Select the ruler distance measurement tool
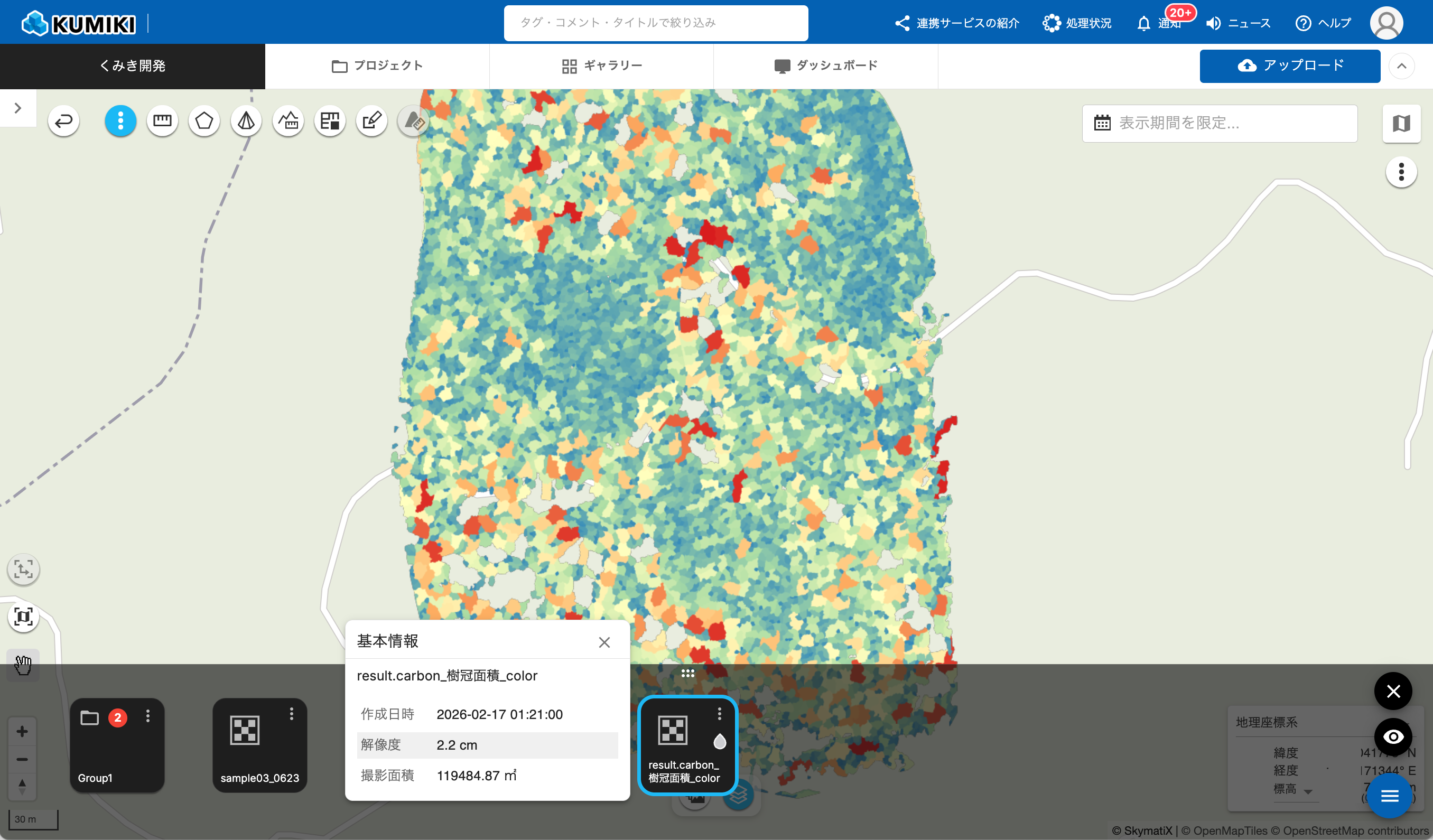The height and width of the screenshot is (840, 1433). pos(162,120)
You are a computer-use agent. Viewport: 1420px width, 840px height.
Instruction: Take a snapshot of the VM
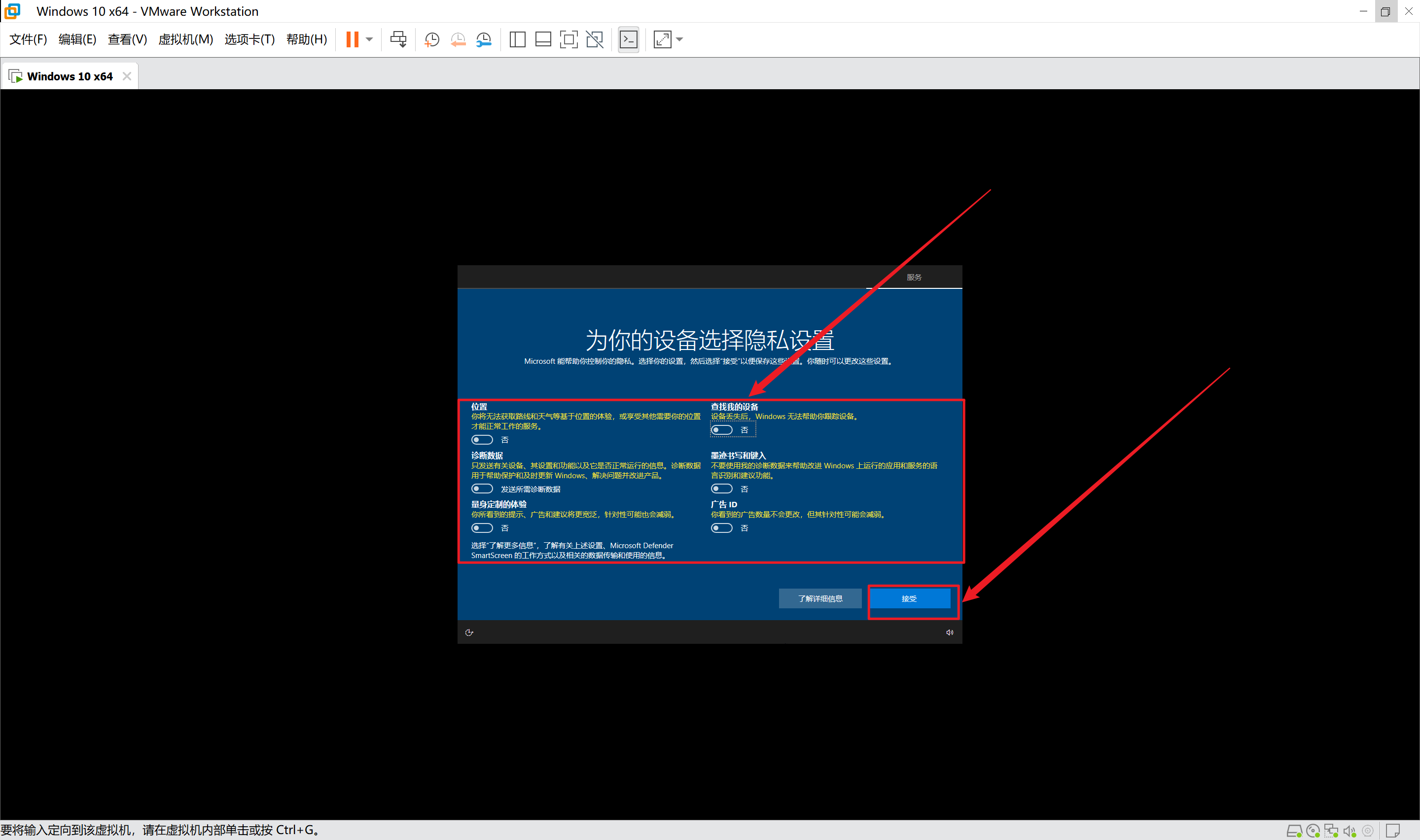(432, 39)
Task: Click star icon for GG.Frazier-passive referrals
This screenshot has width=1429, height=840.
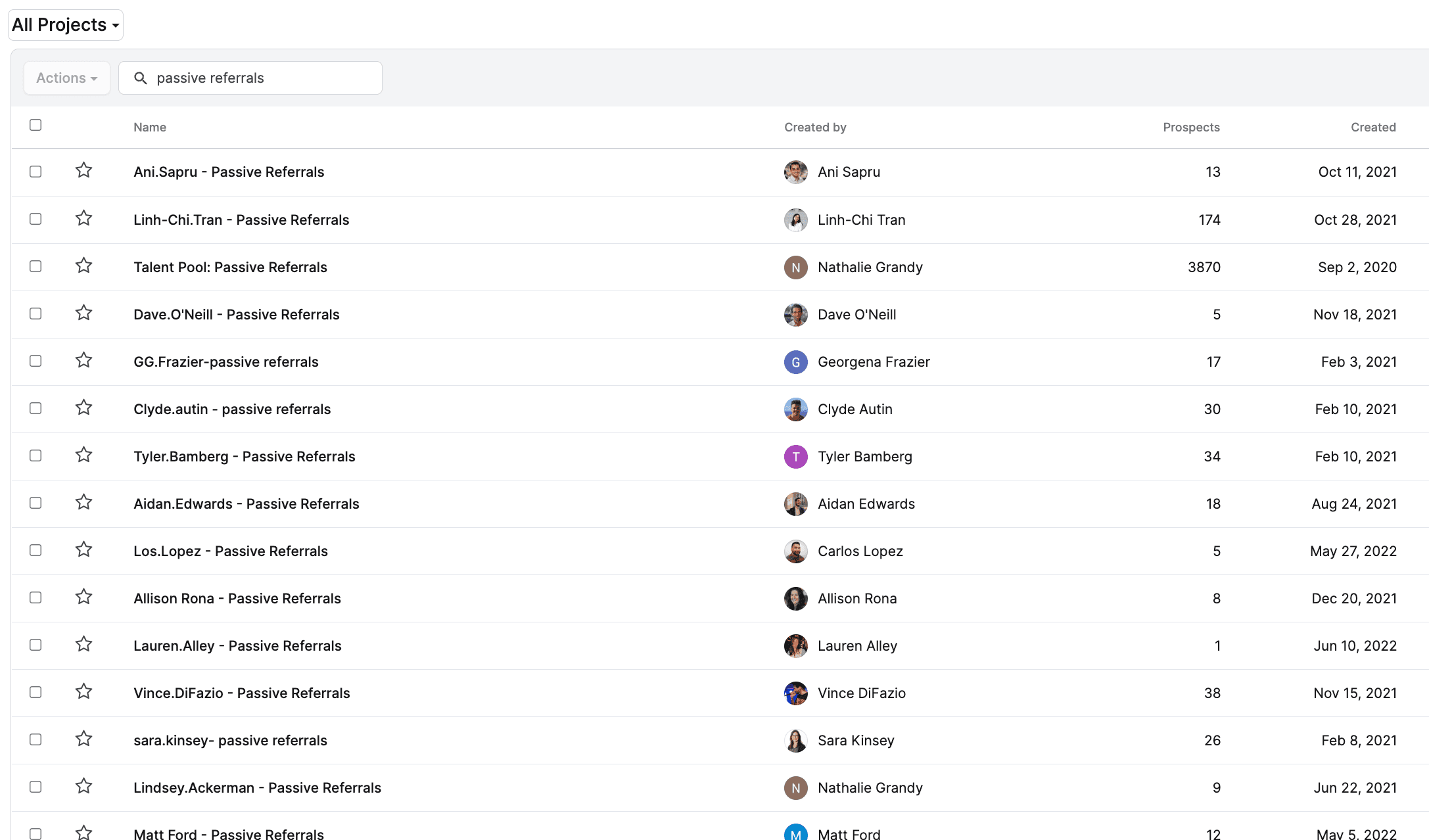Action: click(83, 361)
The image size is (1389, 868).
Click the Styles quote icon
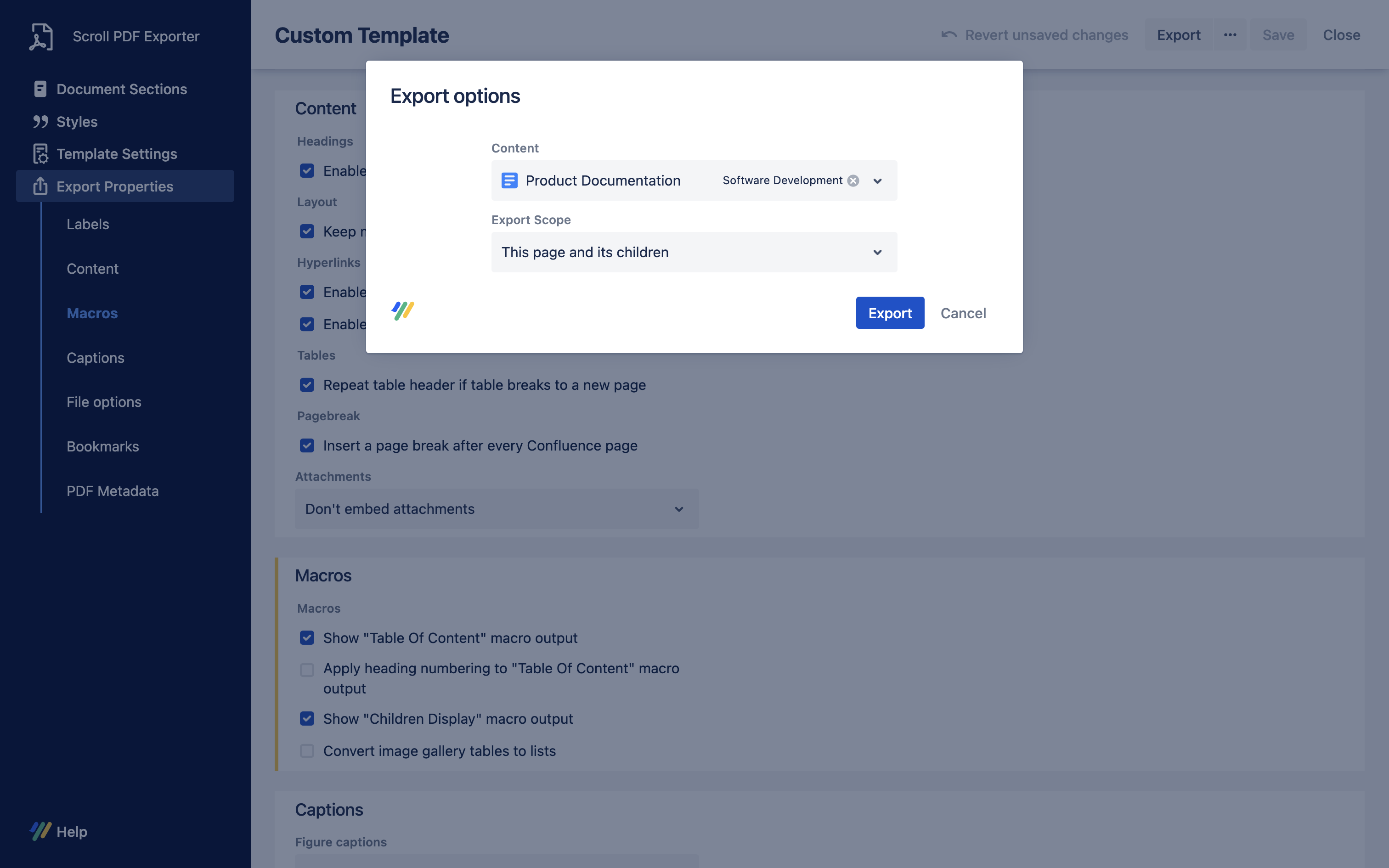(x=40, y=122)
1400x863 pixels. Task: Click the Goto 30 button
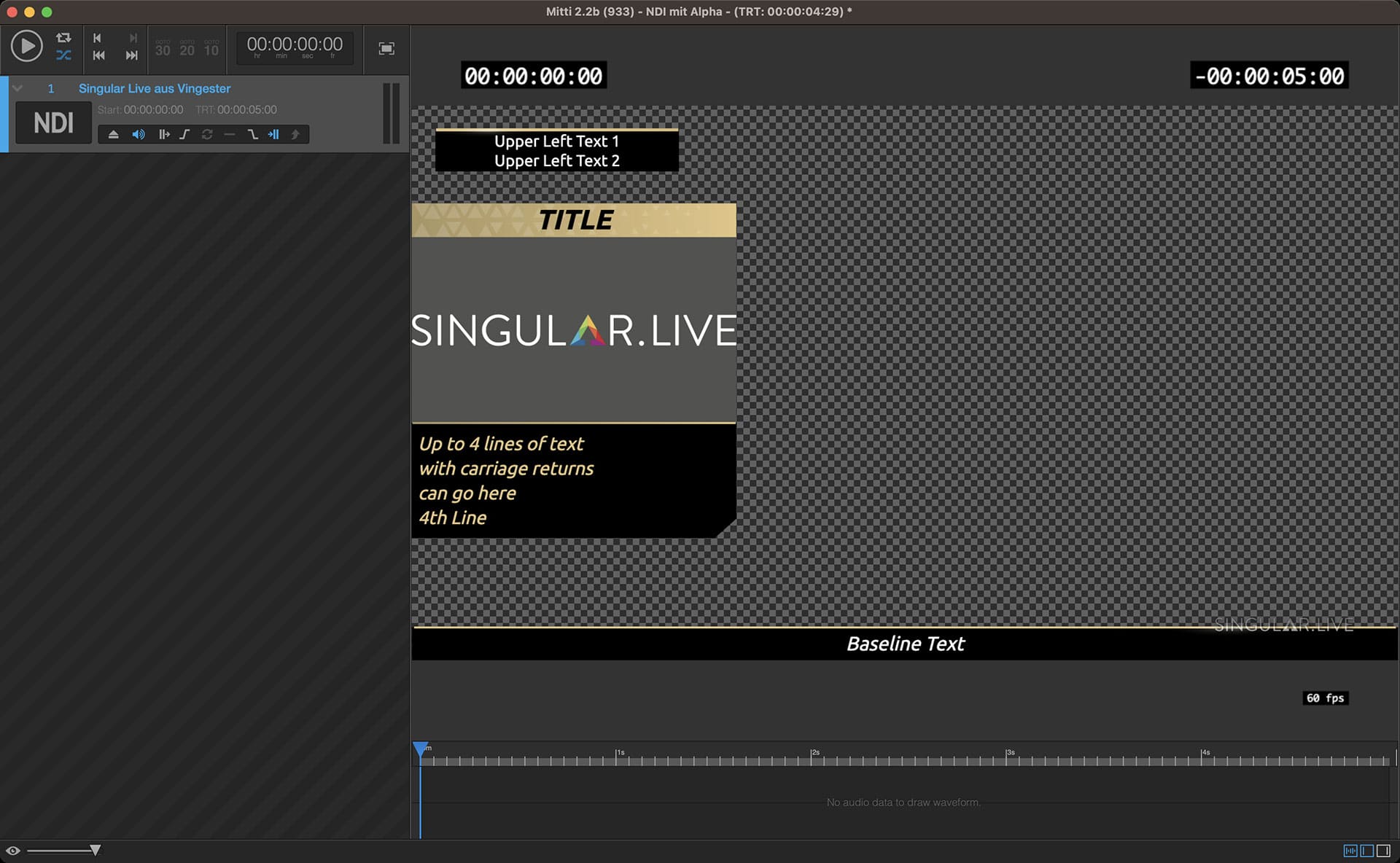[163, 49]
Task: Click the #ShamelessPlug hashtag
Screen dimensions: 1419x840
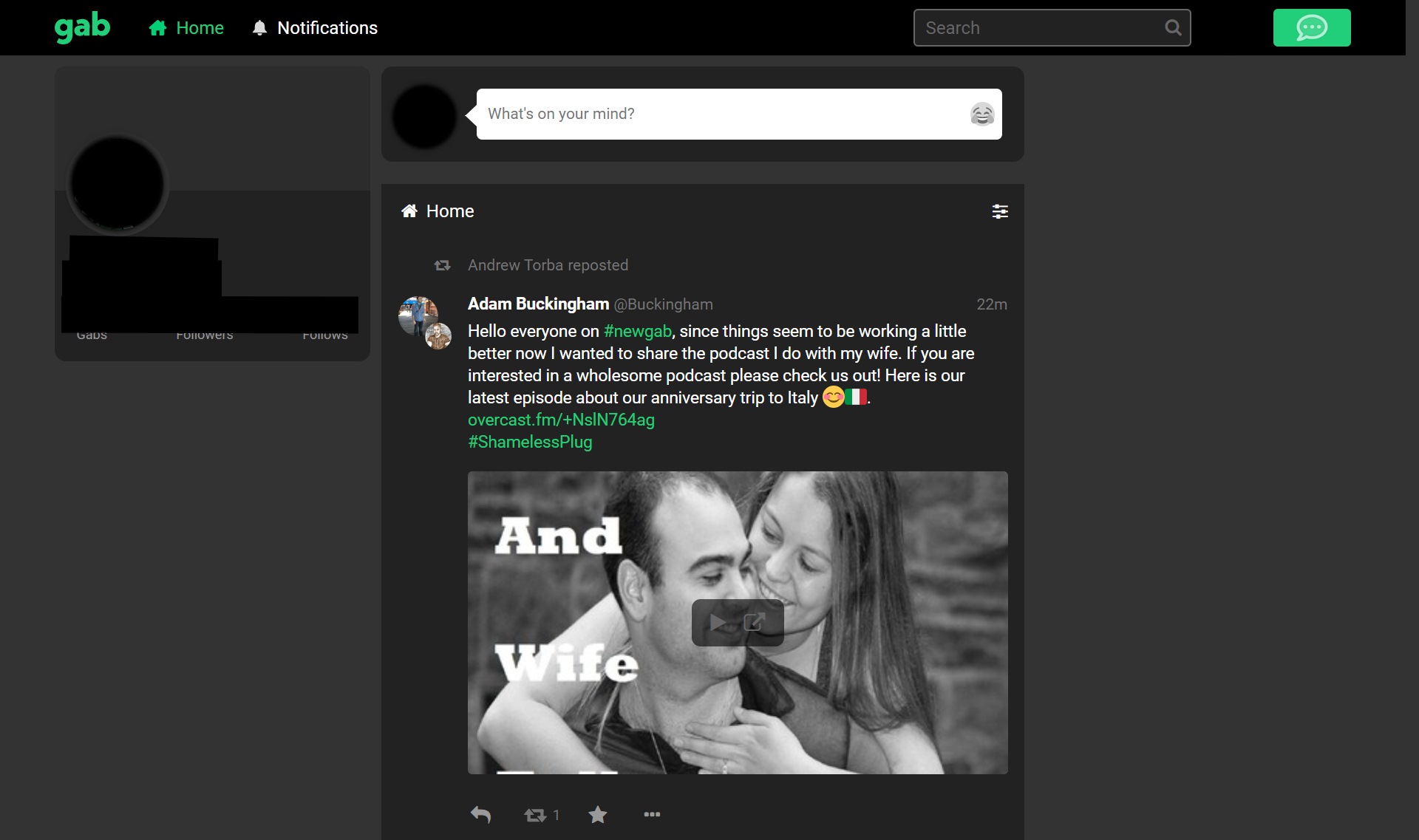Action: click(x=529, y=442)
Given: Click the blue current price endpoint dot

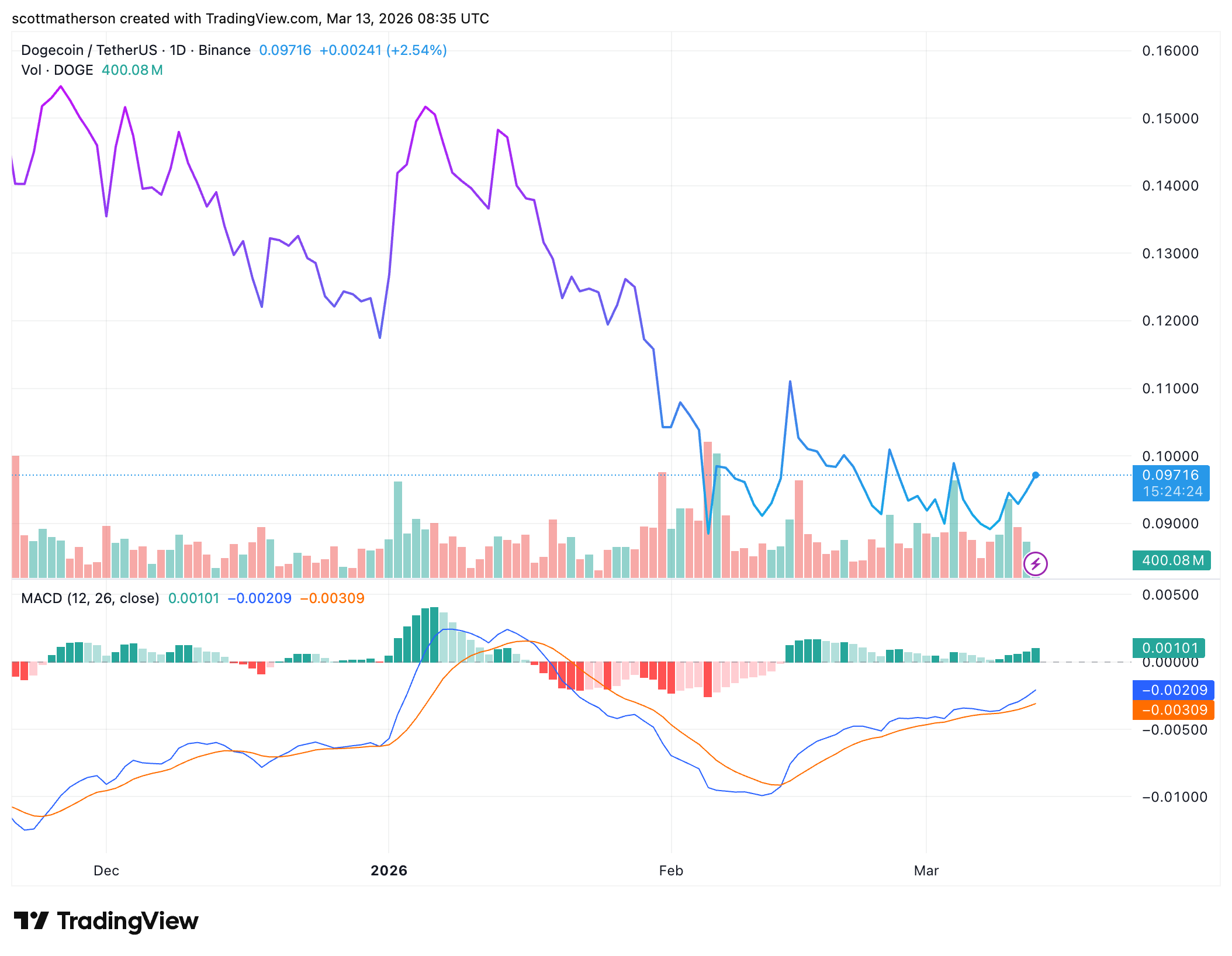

PROBLEM DETAILS: All entries above must be duplicated exactly; please omit any picture they hold.

SOLUTION FOR THIS PROBLEM:
Select the ruler distance measurement tool
The height and width of the screenshot is (840, 1433). pos(162,120)
You are a computer-use agent. Viewport: 1420px width, 840px height.
Instruction: Take a snapshot of the VM
(432, 39)
Task: Click star icon for GG.Frazier-passive referrals
This screenshot has width=1429, height=840.
Action: click(83, 361)
The image size is (1389, 868).
Click the Styles quote icon
(x=40, y=122)
1400x863 pixels. Task: Click the Goto 30 button
[163, 49]
Task: Click the #ShamelessPlug hashtag
Screen dimensions: 1419x840
Action: click(x=529, y=442)
Given: Click the blue current price endpoint dot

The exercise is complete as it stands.